━━ Provided data ━━
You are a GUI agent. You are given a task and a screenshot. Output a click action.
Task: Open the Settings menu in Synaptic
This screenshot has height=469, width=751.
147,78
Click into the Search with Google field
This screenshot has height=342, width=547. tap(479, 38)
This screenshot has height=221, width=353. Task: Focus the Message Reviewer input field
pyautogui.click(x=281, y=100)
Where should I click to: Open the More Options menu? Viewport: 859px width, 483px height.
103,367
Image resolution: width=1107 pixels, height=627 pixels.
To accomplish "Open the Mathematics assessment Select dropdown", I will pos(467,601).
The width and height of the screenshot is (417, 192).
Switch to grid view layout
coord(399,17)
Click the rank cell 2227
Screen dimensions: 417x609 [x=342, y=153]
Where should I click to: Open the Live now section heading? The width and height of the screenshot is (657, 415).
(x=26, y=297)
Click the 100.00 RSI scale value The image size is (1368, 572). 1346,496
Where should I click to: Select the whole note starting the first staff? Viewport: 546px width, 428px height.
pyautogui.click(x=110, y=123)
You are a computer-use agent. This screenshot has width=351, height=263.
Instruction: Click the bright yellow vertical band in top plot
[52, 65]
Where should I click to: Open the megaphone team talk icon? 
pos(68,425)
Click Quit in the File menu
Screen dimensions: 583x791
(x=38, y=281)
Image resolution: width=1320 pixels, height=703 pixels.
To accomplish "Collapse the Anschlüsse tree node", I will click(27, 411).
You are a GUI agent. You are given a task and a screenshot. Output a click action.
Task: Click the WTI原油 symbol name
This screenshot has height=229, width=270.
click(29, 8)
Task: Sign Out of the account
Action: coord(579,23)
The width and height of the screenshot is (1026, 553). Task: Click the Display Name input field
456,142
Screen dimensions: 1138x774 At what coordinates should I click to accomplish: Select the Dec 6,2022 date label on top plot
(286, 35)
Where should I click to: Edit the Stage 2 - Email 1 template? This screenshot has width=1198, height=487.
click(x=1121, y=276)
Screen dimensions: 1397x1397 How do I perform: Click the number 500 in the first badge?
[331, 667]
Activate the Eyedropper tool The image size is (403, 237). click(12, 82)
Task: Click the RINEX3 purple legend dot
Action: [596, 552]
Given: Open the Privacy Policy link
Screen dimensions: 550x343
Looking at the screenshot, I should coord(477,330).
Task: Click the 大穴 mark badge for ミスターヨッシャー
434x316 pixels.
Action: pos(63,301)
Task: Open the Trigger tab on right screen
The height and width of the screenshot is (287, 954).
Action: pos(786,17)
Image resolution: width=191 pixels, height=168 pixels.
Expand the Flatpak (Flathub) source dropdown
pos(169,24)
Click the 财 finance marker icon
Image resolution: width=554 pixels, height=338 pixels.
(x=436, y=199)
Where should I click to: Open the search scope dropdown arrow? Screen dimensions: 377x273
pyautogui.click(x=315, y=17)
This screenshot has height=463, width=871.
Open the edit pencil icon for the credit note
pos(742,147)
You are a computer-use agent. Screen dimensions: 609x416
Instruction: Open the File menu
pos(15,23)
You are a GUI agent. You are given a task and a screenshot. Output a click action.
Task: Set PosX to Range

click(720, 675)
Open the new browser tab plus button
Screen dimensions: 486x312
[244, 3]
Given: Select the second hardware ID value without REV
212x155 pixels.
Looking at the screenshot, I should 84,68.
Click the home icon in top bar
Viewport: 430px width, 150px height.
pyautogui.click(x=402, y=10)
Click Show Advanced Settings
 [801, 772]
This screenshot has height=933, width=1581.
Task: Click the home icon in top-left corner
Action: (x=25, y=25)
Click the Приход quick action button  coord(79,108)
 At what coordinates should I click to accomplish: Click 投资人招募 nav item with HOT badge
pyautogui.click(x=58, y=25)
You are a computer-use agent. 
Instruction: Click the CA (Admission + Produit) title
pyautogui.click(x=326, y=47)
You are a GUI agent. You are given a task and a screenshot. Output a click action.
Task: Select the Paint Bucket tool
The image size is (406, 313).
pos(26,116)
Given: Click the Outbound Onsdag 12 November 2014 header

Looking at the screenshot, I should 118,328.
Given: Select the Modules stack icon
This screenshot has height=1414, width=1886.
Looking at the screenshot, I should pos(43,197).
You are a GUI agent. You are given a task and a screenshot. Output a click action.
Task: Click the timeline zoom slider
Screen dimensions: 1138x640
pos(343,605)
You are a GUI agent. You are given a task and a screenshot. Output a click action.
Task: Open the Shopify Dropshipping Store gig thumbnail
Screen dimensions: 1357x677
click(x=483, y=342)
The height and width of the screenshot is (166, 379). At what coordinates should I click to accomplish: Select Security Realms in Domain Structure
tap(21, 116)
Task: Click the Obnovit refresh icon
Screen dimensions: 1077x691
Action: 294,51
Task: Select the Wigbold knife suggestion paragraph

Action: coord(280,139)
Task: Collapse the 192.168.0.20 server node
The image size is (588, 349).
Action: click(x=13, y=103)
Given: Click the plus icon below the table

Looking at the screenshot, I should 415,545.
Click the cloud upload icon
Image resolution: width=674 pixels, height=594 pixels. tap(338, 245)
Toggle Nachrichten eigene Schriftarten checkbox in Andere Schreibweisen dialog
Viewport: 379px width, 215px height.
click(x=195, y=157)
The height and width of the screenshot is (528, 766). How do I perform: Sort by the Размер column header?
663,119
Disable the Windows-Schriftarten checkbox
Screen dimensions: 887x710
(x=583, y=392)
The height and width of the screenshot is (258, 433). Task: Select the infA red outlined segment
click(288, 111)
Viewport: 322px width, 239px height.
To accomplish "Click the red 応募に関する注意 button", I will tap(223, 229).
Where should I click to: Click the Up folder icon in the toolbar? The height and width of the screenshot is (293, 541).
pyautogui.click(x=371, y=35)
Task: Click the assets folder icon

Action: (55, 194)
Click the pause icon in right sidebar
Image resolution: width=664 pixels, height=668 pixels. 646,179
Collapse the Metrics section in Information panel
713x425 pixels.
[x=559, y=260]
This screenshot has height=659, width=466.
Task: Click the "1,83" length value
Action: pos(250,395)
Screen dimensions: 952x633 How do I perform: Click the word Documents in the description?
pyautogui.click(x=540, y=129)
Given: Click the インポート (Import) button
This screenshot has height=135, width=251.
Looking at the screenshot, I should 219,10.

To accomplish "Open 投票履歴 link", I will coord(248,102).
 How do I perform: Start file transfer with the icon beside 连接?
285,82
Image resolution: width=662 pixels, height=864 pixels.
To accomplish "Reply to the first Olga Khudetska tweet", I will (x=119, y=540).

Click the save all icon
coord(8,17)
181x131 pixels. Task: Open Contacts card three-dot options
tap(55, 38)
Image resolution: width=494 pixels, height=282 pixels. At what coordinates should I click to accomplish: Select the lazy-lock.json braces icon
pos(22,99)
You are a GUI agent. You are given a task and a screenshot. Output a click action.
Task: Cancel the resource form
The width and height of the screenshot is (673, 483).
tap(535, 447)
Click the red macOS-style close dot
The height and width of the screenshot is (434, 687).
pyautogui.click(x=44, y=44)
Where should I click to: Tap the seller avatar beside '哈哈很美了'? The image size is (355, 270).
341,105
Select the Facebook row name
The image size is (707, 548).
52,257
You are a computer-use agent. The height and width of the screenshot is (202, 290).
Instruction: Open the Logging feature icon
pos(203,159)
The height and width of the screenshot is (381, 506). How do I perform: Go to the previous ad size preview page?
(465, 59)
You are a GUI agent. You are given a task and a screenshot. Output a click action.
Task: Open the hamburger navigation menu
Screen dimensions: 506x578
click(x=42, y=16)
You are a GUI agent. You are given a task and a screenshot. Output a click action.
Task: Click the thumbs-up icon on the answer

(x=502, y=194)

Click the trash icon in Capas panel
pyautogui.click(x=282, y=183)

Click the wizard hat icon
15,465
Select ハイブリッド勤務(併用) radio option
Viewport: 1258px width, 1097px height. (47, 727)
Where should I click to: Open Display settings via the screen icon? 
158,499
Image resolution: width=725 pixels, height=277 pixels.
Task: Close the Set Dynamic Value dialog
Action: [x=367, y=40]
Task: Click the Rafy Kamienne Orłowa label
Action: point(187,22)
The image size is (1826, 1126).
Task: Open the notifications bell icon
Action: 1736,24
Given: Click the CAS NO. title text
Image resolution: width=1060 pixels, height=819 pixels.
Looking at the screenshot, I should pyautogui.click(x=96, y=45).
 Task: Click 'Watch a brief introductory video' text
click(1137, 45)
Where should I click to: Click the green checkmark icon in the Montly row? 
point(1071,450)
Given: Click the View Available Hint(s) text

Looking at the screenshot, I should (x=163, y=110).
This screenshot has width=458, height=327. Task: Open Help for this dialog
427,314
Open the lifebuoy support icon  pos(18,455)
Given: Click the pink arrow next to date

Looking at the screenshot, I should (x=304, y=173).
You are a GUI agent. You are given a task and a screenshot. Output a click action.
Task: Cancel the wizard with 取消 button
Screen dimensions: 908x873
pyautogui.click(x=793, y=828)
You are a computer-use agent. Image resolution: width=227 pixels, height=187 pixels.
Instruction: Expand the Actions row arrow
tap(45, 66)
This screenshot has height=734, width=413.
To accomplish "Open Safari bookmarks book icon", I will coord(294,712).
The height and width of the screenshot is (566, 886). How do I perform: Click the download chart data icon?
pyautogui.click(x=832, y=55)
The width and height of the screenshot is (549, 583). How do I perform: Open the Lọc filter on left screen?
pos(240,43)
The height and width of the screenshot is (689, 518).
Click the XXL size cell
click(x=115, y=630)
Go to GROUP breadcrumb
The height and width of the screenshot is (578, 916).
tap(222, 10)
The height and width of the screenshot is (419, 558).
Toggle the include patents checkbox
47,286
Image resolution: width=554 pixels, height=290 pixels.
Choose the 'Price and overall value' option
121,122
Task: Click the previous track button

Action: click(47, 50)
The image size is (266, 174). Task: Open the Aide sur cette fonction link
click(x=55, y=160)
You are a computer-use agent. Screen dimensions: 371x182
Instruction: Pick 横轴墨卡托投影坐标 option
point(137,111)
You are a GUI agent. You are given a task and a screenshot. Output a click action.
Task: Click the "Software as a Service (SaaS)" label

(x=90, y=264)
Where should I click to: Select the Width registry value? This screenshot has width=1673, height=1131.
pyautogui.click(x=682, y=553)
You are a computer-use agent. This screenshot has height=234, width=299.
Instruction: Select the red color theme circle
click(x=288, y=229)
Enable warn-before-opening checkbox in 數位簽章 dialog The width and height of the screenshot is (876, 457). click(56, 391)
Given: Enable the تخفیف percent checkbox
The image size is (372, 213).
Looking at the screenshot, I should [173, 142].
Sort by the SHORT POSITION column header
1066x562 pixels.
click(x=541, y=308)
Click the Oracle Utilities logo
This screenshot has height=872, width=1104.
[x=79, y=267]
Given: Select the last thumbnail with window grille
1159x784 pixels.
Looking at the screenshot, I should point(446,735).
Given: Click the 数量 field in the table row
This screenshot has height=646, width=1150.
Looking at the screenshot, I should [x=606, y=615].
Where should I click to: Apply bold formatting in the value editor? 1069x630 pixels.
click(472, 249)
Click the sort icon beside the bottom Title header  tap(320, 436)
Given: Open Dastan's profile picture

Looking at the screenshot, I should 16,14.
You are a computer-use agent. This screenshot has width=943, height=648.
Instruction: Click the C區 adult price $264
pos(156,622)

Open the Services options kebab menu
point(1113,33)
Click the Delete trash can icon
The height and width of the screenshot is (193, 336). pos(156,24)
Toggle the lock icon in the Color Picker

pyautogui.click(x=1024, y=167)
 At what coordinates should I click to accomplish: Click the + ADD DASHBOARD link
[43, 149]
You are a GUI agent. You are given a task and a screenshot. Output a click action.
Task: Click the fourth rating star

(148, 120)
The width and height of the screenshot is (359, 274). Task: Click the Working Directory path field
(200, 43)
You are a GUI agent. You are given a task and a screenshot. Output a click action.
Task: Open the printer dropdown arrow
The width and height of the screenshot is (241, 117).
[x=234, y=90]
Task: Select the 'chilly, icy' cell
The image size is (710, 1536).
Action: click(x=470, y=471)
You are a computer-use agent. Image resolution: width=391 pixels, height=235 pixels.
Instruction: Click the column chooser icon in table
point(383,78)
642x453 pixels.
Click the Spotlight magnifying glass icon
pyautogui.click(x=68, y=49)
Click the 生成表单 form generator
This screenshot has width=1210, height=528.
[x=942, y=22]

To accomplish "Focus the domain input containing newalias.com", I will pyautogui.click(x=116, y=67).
━━━
Task goal
Retype the portion of the data above that starts on the line with "Screen dimensions: 952x633" and finishes on the line with "Task: Cancel the resource form", including both of those lines.

Solution to this exercise
Screen dimensions: 952x633 How do I perform: Click the word Documents in the description?
pyautogui.click(x=540, y=129)
Given: Click the インポート (Import) button
This screenshot has height=135, width=251.
Looking at the screenshot, I should 219,10.

To accomplish "Open 投票履歴 link", I will coord(248,102).
 How do I perform: Start file transfer with the icon beside 连接?
285,82
Image resolution: width=662 pixels, height=864 pixels.
To accomplish "Reply to the first Olga Khudetska tweet", I will (x=119, y=540).

Click the save all icon
coord(8,17)
181x131 pixels. Task: Open Contacts card three-dot options
tap(55, 38)
Image resolution: width=494 pixels, height=282 pixels. At what coordinates should I click to accomplish: Select the lazy-lock.json braces icon
pos(22,99)
You are a GUI agent. You are given a task and a screenshot. Output a click action.
Task: Cancel the resource form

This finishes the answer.